Think about that photo tour you’re planning on taking later this year. Is anyone paying you to go? Is someone putting up the money for you to chill on the beach, hike through the jungle and explore the gnarliest markets in the world? Of course they’re not. Are you still going to go? Of course you are! If you are, or want to be a travel photographer, you’re making an investment in yourself and your own talents by going on this trip. Shoot what you want and how you want, but don’t forget to explore every avenue you can to show people – and tell people! – what you’re doing and what you’re good at. Treat your personal vacation as a professional assignment. Get out to see the sunrise. Take advantage of the good light. Meet the people that make a place interesting and unique. Work at it. Simply work! This creative game isn’t any easy one. No one is going to chase you down for assignments and gigs; not when there are so many people out there trying to do the same thing. So many talented, motivated people. Don’t forget to set yourself apart from the crowd.
Setting yourself apart.
Focus. Focus, focus, focus!
Telling someone you’re a travel photographer is cool, but everyone on vacation who owns a camera is a travel photographer, to an extent (trust me on this; I’ve sat through plenty of unedited family slide shows of 3,000 images). You need to find a niche, not a genre. Back to screenwriting once again: it’s one thing to tell people that I write movies. It’s another to tell them I write politically charged-techno thrillers (Wireless) or crude R-rated slacker comedy (I Hate Dating). One thing I’ve always been good at is nicheifying (that’s your Flashism for the day). Back to photography: travel is your genre. What is your niche? Mine is built right into my name.

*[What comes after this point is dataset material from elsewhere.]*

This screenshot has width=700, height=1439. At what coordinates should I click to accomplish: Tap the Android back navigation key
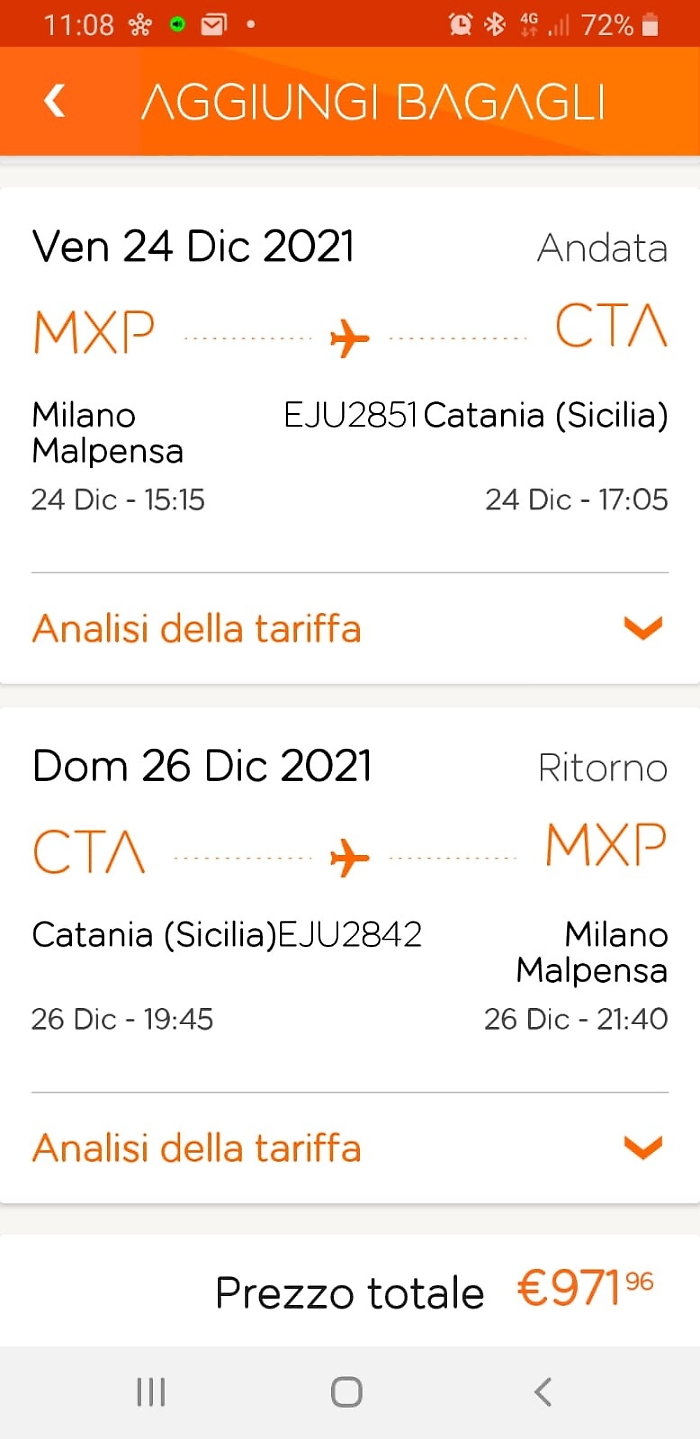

Sure, I’m adapt at shooting grungy markets under natural light or bold landscapes under the sun, but when I turn in a package of images to an editor I always make sure there are a few images in there with my stylistic stamp on them. I use flash. Sometimes it’s just a gimmick, but it’s the way I’ve carved out my travel (and to a degree, my commercial and portrait) niche.
Back to the $$$ game.
Treat every assignment like it’s the biggest one you’re ever going to get. One day, it will be. I’m still waiting for Nat Geo to track me down, too.